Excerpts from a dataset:
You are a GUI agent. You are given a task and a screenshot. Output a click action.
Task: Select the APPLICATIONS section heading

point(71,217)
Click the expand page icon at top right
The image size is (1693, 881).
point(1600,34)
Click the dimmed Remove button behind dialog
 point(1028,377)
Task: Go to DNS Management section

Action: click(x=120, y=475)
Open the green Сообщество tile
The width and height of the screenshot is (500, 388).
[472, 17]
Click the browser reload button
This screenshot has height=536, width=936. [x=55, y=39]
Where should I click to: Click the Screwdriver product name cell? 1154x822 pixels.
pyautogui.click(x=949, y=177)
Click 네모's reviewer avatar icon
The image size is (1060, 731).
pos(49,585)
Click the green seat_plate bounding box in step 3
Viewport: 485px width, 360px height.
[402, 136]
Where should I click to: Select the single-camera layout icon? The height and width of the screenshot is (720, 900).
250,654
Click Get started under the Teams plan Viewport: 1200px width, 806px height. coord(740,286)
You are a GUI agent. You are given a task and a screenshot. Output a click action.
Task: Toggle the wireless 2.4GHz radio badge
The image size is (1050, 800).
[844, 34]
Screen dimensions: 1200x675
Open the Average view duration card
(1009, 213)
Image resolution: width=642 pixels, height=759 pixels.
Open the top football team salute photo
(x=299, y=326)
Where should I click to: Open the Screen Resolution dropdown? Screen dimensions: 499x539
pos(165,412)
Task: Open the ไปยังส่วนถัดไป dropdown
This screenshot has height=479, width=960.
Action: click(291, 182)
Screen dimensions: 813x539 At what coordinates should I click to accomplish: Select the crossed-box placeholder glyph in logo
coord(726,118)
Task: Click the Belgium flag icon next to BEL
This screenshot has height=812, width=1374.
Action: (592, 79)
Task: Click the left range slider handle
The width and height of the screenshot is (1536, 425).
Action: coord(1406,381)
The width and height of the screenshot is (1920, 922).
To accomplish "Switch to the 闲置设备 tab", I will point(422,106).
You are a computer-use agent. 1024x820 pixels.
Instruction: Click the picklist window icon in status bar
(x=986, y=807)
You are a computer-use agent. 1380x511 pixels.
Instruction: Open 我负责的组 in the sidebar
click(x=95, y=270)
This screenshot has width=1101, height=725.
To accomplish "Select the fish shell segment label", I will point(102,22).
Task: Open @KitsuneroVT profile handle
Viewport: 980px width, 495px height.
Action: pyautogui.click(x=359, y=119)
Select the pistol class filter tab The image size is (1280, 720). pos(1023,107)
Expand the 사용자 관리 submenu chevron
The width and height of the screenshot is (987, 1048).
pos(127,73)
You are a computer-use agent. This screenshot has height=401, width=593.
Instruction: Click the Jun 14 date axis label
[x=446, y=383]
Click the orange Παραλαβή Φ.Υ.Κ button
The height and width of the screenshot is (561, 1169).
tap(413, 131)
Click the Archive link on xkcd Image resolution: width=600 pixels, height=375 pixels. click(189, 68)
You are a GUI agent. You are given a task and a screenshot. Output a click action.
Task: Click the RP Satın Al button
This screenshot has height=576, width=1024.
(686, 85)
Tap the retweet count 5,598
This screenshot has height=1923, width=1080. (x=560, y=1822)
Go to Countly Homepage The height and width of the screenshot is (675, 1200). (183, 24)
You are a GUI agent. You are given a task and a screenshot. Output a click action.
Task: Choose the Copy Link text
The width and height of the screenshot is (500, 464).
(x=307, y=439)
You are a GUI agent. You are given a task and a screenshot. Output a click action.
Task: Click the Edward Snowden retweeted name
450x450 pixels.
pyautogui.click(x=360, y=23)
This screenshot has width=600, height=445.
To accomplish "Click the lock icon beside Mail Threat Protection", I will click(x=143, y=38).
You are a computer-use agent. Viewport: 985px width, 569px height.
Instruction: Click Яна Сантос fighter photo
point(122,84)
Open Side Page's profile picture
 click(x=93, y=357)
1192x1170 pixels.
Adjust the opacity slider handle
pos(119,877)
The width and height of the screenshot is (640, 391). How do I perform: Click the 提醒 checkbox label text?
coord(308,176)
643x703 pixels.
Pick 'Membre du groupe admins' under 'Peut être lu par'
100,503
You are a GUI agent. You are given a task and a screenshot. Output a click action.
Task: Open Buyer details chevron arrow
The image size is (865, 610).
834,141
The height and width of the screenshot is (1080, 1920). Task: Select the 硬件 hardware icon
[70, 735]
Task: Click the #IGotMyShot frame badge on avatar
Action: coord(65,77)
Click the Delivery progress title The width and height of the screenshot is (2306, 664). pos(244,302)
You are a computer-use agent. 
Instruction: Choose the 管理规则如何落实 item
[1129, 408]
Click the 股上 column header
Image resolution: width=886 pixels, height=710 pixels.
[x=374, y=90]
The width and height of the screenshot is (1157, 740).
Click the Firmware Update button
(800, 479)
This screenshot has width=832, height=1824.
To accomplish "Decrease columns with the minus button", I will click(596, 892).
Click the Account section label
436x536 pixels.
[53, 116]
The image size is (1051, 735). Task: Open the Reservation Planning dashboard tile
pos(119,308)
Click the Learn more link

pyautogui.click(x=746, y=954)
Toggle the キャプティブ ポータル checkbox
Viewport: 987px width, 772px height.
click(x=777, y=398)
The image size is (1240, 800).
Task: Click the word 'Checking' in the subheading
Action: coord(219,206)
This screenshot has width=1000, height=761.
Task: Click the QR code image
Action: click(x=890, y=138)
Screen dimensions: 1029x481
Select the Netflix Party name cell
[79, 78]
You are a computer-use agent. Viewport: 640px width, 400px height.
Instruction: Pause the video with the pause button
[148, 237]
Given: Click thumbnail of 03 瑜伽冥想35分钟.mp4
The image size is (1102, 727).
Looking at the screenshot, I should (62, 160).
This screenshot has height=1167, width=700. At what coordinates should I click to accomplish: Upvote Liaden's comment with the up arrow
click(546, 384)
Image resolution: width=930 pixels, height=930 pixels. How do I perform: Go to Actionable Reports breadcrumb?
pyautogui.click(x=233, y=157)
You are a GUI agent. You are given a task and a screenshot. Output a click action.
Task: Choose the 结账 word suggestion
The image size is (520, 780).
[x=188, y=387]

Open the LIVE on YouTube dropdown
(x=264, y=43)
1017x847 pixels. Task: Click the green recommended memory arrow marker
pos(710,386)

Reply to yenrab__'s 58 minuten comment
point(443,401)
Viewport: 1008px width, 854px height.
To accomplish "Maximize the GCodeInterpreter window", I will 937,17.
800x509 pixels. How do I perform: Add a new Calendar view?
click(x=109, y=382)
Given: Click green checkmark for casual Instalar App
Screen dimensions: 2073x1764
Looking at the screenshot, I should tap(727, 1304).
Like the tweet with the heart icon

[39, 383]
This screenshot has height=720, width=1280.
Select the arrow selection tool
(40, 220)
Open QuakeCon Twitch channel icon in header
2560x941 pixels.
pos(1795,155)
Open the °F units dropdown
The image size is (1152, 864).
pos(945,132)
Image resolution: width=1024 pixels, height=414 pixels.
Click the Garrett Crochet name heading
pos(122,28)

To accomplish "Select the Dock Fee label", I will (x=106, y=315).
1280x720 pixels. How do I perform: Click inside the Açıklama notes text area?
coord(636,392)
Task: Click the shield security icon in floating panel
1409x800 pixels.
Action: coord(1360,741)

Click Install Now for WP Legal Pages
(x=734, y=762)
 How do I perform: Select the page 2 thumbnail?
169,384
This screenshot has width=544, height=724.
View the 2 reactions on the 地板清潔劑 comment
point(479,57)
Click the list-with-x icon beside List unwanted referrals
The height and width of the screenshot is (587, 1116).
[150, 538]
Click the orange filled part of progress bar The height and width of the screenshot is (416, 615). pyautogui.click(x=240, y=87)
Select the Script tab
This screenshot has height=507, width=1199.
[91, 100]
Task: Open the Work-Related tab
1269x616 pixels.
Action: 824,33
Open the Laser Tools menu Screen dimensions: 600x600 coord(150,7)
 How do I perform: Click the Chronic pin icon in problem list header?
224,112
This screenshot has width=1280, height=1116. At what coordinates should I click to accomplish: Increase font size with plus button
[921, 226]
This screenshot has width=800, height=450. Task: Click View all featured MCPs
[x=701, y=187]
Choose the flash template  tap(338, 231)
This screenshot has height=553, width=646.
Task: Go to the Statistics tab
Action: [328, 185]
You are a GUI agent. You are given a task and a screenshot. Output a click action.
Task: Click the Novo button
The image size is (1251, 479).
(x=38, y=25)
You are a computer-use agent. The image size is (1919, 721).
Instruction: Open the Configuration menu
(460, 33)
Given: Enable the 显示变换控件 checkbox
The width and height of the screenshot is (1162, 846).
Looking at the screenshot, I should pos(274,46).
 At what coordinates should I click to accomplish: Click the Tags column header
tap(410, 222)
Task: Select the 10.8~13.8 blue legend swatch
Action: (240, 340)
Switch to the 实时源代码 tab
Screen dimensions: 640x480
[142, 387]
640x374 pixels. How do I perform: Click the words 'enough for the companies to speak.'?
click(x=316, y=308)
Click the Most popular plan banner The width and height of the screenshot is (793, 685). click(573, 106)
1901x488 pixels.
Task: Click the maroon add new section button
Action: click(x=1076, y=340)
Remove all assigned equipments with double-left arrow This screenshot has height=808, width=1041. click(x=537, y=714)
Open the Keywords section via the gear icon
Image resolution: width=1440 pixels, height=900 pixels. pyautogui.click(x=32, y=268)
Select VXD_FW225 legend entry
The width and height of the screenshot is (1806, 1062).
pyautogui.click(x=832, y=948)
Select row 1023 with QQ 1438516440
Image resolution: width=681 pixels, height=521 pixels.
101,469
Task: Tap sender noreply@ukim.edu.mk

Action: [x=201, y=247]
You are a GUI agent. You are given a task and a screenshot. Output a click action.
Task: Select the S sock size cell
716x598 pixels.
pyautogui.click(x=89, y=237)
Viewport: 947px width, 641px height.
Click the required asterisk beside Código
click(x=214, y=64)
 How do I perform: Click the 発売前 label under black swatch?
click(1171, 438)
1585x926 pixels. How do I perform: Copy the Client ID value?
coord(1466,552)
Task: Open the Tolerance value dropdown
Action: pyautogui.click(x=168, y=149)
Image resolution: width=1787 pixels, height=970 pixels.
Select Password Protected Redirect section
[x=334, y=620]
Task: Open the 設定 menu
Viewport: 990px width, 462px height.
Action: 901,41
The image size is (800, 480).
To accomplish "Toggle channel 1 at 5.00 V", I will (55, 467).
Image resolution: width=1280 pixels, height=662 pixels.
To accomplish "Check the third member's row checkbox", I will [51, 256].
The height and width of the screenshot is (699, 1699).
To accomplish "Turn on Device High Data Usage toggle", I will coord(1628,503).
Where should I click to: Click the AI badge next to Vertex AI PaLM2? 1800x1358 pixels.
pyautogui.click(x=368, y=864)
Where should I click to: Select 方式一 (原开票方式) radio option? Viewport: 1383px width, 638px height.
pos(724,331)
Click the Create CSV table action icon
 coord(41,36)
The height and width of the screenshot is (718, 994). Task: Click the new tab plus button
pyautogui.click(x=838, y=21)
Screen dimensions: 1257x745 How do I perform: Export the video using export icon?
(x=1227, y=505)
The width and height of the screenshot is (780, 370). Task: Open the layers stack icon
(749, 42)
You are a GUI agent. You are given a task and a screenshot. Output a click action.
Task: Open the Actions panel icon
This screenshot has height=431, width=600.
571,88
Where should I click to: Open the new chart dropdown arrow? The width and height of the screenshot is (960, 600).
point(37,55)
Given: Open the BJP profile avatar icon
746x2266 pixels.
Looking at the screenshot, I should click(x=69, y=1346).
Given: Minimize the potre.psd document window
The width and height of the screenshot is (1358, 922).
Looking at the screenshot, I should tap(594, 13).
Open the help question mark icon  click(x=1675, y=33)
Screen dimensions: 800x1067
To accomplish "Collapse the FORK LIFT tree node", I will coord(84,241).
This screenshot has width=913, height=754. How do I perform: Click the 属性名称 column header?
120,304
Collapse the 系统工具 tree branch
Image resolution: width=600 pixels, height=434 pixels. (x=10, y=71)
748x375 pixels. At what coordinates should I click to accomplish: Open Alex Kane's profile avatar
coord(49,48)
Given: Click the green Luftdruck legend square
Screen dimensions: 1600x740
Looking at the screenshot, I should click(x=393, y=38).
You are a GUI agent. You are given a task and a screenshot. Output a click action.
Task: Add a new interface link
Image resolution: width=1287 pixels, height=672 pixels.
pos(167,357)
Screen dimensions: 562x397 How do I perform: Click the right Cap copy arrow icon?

--- WHAT YOU SHOULD DO ---
Each line in the entries above that includes the word "will" counts once; state the total and nothing else.

--- EXPECTED ANSWER ---
10